Five years, but who is counting?
Straight From the Heart

Joe Gentry
“My feeling is that any day I am too busy to run is a day that I am too busy.” – John Bryant, Deputy Editor of the London Times, 1994
“If one can stick to training throughout the many long years, then will power is no longer a problem. It’s raining? That doesn’t matter. I am tired? That’s besides the point. It’s simply that I just have to.” – Emil Zatopek
“Running is a big question mark that’s there each and every day. It asks you, ‘Are you going to be a wimp or are you going to be strong today?'” – Peter Maher, Irish-Canadian Olympian
“The number of miles I have run since I was a toddler would have taken me around the world several times, and I still cannot define precisely my joy in running. There is no sacrifice in it. I lead what I regard a normal life. In my case, I thoroughly enjoy running 100-odd miles a week. If I didn’t, I wouldn’t do it. Who can define happiness? To some, happiness is a warm puppy or a glass of cold beer. To me, happiness is running in the hills with my mates around me.” – Ron Clarke
“Time is the enemy. Time is what we are fighting in our lives, as we fight it in our running. We can never achieve a total victory, but every time we achieve a partial one, every time we extend the boundaries of man’s capacity, we affirm our human dignity.” – Coach Sam Dee in The Olympian
“Now if you are going to win any battle you have to do one thing. You have to make the mind run the body. Never let the body tell the mind what to do. The body will always give up. It is always tired morning, noon, and night. But the body is never tired if the mind is not tired. When you were younger the mind could make you dance all night, and the body was never tired … You’ve always got to make the mind take over and keep going.” – George S. Patton, US Army General and 1912 Olympian
“It’s a sin and a shame that people like that can’t spend their whole lives running (referring to runners who burst on the scene, shatter world records, win gold medals … and then, finally inevitably, they disappear, as mere mortals must). After all it keeps them happy, they do no harm, they bring pleasure to people who watch them or support them. God, what a pity people aren’t like insects; how sad they outlive their function. They should be like butterflies: beautiful, flying about for their short span, then expiring, no anticlimax. A runner should live till his legs give out, a singer while she still has a voice, a film star till she’s lost her looks. It would be so much kinder.” – Alan Bell, Olympic Sprinter
“My life is a gift to me from my Creator. What I do with my life is my gift back to the Creator.” – Billy Mills
“We run, not because we think it is doing us good, but because we enjoy it and cannot help ourselves … The more restricted our society and work become, the more necessary it will be to find some outlet for this craving for freedom. No one can say, ‘You must not run faster than this, or jump higher than that.’ The human spirit is indomitable.” – Sir Roger Bannister
“There is no finish line.” – Nike advertising slogan
“Have a dream, make a plan, go for it. You’ll get there, I promise.” – Zoe Koplowitz, Achilles Track Club member with multiple sclerosis, who required 24 hours on crutches but finished the 1993 New York City Marathon.

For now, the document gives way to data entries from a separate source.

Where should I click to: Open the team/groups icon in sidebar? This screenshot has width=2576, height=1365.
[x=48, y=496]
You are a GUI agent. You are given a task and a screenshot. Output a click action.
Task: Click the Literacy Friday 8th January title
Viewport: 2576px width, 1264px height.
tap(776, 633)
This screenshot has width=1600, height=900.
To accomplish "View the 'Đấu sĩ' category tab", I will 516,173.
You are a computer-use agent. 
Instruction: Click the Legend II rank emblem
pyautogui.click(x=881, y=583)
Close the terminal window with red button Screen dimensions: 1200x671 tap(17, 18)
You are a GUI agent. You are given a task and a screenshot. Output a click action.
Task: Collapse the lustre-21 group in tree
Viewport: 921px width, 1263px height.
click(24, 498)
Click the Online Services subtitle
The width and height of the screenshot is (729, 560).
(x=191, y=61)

On June 29, 2022 Julie Riddle, a News Staff Writer chronicled my two-year running streak with a delightful article in the Alpena News. She ended the article with this:
“After he reaches the two-year mark, he’ll take a day off, Gentry said.
Maybe.”
On Monday, June 30, I completed a five-year streak averaging nearly 45 minutes daily, consuming more then 80,000 minutes and covering more than 8,000 miles! Why? My fellow runners quoted above can and do explain it better than I can. As Zoe encourages – Have a Dream. Make a plan. Go for it! You will get there.